**What the task asks:**
Can you turn the rows from the line with "Click the bus icon above the MAN label" through the line with "[x=155, y=179]", both included, into a numbered list that skips the blank lines?

**Extracted records:**
──────
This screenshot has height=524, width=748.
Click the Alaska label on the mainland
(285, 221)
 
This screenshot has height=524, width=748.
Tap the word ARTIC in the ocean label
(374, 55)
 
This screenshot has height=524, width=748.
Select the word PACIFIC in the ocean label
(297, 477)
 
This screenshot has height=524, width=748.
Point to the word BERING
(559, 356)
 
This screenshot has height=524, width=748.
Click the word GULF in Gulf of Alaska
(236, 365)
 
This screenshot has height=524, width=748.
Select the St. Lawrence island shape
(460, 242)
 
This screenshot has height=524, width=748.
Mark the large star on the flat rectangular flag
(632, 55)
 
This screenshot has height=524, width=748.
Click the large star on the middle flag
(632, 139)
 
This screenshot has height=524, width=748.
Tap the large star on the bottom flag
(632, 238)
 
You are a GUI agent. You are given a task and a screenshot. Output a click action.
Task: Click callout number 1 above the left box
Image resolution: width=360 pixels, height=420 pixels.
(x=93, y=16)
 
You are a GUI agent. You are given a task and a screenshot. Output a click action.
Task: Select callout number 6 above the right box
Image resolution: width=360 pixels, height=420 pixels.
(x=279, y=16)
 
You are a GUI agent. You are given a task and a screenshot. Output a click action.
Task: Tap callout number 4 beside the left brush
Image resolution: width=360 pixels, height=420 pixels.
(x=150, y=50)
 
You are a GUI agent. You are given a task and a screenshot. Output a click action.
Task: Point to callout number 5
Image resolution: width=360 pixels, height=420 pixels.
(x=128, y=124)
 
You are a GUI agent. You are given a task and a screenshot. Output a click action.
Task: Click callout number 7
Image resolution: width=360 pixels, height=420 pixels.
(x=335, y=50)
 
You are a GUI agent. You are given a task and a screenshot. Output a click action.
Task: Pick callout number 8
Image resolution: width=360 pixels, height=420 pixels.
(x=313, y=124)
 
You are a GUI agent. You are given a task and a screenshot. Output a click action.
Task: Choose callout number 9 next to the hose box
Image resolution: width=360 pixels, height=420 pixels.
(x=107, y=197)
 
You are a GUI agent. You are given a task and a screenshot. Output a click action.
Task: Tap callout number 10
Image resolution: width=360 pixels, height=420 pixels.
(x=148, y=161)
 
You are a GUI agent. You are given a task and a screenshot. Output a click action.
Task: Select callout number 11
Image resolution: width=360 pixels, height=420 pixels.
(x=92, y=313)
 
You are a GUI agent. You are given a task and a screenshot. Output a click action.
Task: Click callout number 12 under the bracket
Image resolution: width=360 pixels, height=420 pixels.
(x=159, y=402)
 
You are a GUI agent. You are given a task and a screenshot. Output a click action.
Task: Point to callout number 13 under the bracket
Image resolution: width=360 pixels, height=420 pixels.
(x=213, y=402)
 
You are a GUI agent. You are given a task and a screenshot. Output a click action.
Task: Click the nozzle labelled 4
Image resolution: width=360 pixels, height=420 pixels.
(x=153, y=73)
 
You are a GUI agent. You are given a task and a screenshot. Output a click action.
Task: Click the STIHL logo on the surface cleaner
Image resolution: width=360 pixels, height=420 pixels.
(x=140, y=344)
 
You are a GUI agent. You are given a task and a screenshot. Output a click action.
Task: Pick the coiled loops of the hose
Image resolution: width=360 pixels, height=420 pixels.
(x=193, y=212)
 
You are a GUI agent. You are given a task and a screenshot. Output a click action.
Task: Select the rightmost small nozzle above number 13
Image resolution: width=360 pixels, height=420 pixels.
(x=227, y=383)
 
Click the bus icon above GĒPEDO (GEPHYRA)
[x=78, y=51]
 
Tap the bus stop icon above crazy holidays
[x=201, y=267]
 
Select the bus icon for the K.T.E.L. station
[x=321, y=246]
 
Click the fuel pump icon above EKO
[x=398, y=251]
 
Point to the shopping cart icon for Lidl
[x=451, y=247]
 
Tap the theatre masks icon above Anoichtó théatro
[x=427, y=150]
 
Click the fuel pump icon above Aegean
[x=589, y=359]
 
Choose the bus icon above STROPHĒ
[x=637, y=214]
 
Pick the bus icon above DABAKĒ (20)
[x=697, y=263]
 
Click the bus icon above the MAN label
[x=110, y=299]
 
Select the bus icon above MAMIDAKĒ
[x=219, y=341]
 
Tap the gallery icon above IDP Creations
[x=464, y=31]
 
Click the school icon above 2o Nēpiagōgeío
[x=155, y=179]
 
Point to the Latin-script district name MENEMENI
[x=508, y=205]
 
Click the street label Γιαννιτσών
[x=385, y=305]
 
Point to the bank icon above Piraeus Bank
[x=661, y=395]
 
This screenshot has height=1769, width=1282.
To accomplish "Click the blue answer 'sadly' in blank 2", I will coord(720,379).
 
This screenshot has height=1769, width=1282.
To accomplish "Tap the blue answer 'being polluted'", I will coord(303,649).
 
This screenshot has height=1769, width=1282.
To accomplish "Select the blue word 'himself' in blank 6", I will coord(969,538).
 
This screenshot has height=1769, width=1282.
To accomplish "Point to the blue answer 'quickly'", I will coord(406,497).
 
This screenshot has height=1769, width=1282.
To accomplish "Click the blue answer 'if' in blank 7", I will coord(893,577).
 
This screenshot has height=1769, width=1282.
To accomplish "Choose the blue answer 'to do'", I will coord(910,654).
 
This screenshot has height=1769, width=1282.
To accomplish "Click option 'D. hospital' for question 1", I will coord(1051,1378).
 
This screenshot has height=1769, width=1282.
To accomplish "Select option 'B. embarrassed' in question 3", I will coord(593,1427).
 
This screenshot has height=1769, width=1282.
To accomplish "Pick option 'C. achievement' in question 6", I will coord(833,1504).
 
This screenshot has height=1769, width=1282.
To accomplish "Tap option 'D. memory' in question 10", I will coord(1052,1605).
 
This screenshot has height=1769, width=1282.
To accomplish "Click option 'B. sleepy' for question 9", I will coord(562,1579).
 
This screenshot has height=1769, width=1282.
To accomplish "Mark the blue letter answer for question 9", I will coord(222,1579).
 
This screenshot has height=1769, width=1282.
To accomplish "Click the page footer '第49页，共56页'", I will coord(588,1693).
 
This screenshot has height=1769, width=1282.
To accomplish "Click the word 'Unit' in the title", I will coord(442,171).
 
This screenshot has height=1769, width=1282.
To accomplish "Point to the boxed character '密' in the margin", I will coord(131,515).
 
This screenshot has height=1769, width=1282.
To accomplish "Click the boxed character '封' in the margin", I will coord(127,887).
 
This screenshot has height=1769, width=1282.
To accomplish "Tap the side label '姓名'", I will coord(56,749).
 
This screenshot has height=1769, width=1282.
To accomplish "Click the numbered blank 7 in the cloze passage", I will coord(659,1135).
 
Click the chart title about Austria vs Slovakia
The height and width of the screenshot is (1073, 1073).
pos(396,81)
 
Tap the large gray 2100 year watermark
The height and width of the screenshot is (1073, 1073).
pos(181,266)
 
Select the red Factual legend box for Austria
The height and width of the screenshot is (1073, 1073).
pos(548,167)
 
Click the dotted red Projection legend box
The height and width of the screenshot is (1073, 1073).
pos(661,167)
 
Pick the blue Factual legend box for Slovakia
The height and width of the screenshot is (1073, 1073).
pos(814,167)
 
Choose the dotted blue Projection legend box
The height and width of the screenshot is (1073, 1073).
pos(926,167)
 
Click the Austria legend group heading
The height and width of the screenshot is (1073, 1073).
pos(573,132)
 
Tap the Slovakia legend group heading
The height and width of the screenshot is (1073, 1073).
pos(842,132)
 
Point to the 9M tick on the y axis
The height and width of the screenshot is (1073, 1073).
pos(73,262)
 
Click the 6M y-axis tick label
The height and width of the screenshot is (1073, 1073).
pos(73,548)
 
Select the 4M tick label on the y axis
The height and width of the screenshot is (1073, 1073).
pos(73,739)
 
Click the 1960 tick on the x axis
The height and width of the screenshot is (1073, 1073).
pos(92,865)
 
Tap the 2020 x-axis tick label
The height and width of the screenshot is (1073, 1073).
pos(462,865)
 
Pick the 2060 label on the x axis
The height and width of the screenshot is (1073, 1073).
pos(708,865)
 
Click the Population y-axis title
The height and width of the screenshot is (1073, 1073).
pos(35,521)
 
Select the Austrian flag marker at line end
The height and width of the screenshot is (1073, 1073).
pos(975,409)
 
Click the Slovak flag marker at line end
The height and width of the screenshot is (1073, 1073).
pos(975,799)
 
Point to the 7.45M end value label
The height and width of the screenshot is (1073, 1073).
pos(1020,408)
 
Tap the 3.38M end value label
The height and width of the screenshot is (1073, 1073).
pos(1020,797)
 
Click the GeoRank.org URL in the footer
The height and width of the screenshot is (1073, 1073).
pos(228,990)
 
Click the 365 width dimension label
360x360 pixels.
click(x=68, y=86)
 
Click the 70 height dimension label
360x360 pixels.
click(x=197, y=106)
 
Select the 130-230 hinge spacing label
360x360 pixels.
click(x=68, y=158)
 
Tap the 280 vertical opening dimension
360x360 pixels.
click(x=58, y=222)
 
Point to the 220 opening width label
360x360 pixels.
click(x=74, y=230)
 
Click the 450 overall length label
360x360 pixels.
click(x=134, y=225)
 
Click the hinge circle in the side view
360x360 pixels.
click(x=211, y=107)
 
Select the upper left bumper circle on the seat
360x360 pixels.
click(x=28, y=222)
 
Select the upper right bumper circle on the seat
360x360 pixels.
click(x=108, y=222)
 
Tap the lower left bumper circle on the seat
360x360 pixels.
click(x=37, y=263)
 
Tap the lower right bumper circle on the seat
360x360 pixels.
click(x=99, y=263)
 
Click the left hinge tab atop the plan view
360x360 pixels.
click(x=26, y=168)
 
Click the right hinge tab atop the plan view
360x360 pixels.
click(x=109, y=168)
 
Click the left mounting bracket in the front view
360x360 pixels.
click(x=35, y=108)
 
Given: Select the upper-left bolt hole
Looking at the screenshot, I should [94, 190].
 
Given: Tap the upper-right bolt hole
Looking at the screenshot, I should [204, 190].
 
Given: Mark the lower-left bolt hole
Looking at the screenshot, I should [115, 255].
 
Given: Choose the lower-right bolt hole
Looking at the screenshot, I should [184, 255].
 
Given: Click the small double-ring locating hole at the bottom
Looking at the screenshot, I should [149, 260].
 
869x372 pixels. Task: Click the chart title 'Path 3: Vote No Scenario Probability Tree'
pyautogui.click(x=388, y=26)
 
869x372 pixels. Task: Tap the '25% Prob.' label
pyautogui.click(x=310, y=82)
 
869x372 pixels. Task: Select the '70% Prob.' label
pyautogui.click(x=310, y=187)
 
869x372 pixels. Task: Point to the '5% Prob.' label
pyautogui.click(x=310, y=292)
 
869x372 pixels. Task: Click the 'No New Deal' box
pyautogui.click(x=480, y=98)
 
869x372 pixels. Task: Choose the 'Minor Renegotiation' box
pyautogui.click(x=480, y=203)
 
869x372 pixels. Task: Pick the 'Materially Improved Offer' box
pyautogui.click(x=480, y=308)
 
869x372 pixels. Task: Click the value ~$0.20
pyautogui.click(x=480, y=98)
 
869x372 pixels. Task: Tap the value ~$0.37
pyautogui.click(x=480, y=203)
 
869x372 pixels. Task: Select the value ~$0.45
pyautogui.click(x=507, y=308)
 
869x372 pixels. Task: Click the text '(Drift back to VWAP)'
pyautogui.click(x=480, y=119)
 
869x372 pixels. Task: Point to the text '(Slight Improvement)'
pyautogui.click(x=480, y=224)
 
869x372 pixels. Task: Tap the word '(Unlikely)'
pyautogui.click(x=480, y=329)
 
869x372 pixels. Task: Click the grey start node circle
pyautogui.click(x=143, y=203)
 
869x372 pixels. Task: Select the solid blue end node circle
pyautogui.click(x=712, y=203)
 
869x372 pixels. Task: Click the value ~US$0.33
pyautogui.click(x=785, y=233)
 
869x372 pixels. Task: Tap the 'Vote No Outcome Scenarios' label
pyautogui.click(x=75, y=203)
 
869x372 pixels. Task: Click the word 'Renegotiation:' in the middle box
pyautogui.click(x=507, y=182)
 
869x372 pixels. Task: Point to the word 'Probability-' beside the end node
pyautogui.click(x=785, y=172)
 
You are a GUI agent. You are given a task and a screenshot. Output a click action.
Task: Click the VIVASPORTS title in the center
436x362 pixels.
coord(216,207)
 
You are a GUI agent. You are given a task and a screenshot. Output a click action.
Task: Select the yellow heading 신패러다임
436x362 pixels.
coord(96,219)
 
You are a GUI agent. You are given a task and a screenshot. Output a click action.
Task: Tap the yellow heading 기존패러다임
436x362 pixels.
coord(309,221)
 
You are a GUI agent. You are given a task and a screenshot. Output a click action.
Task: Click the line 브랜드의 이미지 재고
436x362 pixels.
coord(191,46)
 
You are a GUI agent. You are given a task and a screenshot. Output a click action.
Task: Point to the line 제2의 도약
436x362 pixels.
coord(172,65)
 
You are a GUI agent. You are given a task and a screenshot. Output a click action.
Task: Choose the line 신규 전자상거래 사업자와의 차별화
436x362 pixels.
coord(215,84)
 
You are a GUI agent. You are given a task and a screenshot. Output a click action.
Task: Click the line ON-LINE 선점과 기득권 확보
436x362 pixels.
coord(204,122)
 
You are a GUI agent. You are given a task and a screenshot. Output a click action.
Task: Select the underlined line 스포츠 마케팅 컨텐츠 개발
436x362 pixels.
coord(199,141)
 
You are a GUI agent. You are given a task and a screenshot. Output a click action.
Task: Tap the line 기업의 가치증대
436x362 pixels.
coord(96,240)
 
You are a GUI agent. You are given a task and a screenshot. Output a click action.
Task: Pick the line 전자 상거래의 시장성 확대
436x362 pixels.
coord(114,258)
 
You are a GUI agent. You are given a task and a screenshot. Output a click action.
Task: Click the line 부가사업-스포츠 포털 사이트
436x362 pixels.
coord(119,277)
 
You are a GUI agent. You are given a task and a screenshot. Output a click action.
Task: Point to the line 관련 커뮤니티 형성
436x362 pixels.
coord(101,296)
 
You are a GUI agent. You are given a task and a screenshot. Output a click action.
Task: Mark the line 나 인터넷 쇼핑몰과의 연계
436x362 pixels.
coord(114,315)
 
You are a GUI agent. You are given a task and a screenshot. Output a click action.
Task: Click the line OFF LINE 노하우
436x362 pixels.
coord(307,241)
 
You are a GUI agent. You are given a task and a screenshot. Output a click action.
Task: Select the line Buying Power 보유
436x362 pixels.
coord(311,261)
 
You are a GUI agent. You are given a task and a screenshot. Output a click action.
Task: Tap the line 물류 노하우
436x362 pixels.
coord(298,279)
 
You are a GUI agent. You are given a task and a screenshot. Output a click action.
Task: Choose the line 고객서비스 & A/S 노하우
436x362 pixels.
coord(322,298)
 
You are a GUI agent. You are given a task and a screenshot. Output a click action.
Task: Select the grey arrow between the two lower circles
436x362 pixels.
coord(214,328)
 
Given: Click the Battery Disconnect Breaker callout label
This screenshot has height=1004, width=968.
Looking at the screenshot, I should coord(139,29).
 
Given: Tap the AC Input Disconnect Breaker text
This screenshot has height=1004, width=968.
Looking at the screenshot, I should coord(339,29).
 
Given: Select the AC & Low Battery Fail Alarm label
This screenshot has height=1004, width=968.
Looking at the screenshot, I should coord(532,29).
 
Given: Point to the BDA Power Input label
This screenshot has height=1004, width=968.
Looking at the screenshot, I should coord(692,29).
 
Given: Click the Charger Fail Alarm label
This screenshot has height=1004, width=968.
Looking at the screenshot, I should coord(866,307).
──────
**Answer to the task:**
1. Click the bus icon above the MAN label
2. [x=110, y=299]
3. Select the bus icon above MAMIDAKĒ
4. [x=219, y=341]
5. Tap the gallery icon above IDP Creations
6. [x=464, y=31]
7. Click the school icon above 2o Nēpiagōgeío
8. [x=155, y=179]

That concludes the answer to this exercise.